Click-target data ▸
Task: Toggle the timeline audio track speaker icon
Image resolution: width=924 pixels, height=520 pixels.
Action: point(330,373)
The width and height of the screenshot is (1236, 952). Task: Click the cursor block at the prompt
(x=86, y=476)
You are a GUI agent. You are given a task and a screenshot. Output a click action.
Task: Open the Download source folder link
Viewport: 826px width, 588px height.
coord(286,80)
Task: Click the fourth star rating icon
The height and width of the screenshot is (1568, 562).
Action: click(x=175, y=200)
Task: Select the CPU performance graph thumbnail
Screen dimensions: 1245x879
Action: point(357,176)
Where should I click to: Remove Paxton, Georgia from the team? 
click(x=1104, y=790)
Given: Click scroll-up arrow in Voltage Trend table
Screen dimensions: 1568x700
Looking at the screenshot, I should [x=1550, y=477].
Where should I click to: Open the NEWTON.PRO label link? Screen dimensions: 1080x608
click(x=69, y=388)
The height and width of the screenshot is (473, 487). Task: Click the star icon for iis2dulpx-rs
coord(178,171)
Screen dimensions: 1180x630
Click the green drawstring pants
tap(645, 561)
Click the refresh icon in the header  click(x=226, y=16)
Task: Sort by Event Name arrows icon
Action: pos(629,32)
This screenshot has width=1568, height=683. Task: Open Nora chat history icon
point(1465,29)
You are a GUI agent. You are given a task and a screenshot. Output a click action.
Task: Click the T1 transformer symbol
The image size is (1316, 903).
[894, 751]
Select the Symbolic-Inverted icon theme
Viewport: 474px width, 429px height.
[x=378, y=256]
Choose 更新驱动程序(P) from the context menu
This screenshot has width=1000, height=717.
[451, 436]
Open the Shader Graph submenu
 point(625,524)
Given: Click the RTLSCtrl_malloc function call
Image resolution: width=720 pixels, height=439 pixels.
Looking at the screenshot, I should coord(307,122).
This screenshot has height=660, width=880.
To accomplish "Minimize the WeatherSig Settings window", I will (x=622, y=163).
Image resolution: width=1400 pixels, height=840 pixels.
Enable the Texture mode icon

THE TASK ▸ Please count the lines in the material above that contain the word "dimensions" and give only that number.

RESULT OF THIS EXERCISE ▸ 4